EXCERPTED PASSAGE:
— Begin —
On Tue, 2024-07-02 at 14:08 -0700, Jakub Kicinski wrote:
> Not sure if dropping CCs was on purpose ?

Nope, just PEBKAC here. Re-adding them and include your reply verbatim,
to avoid losing track on the ML

> On Tue, 2 Jul 2024 21:49:09 +0200 Paolo Abeni wrote:
> > On Tue, Jul 2, 2024 at 5:05 PM Jakub Kicinski <kuba@...nel.org> wrote:
> > > On Tue, 02 Jul 2024 16:21:38 +0200 Paolo Abeni wrote:  
> > > > Yes, it does not cover deletion _and_ update/add/move within the same
> > > > atomic operation.
> > > > 
> > > > Still any configuration could be reached from default/initial state
> > > > with set(<possibly many shapers>). Additionally, given any arbitrary
> > > > configuration, the default/initial state could be restored with a
> > > > single delete(<possibly many handlers>).  
> > > 
> > > From:
> > > 
> > > q0 -. RR \
> > > q1 /      > SP
> > > q2 -. RR /
> > > q3 /  
> > 
> > Call this C1
> > 
> > > To:
> > > 
> > > q0 ------\
> > > q1 -------> SP
> > > q2 -. RR /
> > > q3 /  
> > 
> > Call this C2
> > 
> > > You have to both delete an RR node, and set SP params on Q0 and Q1.
— End —
JOB A: Reproduce the records below, starting at the line holding "Where should I click to: Expand" and continuing through the final line of the records, both ends included.

SUPPLIED RECORDS:
— Begin —
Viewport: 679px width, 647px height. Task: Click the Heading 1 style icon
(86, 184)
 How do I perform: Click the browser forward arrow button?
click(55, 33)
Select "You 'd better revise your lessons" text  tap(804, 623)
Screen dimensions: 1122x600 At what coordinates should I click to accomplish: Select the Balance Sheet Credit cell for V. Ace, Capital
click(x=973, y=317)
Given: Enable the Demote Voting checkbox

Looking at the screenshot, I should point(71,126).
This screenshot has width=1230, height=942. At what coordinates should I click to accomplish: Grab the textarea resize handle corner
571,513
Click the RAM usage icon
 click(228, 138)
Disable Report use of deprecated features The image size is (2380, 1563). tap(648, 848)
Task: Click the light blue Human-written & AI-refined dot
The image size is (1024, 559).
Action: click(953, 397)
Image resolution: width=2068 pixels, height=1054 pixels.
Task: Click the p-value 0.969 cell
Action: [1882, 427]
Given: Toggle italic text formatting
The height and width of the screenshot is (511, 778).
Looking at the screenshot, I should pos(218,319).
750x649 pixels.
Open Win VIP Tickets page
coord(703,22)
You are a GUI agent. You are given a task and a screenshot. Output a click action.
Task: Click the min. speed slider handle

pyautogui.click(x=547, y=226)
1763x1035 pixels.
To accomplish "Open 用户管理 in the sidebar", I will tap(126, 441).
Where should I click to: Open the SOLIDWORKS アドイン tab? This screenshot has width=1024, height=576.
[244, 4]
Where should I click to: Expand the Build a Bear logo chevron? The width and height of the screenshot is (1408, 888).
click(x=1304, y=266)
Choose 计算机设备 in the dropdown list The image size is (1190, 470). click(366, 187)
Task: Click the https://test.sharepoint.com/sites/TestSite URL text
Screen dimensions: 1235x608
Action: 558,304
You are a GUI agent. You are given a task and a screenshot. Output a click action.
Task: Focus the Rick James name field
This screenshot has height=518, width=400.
— End —
JOB B: Please transcribe the entire mailing-list reply above, word for word.

CORRECT RESPONSE A:
Where should I click to: Expand the Build a Bear logo chevron? The width and height of the screenshot is (1408, 888).
click(x=1304, y=266)
Choose 计算机设备 in the dropdown list The image size is (1190, 470). click(366, 187)
Task: Click the https://test.sharepoint.com/sites/TestSite URL text
Screen dimensions: 1235x608
Action: 558,304
You are a GUI agent. You are given a task and a screenshot. Output a click action.
Task: Focus the Rick James name field
This screenshot has height=518, width=400.

CORRECT RESPONSE B:
On Tue, 2024-07-02 at 14:08 -0700, Jakub Kicinski wrote:
> Not sure if dropping CCs was on purpose ?

Nope, just PEBKAC here. Re-adding them and include your reply verbatim,
to avoid losing track on the ML

> On Tue, 2 Jul 2024 21:49:09 +0200 Paolo Abeni wrote:
> > On Tue, Jul 2, 2024 at 5:05 PM Jakub Kicinski <kuba@...nel.org> wrote:
> > > On Tue, 02 Jul 2024 16:21:38 +0200 Paolo Abeni wrote:  
> > > > Yes, it does not cover deletion _and_ update/add/move within the same
> > > > atomic operation.
> > > > 
> > > > Still any configuration could be reached from default/initial state
> > > > with set(<possibly many shapers>). Additionally, given any arbitrary
> > > > configuration, the default/initial state could be restored with a
> > > > single delete(<possibly many handlers>).  
> > > 
> > > From:
> > > 
> > > q0 -. RR \
> > > q1 /      > SP
> > > q2 -. RR /
> > > q3 /  
> > 
> > Call this C1
> > 
> > > To:
> > > 
> > > q0 ------\
> > > q1 -------> SP
> > > q2 -. RR /
> > > q3 /  
> > 
> > Call this C2
> > 
> > > You have to both delete an RR node, and set SP params on Q0 and Q1.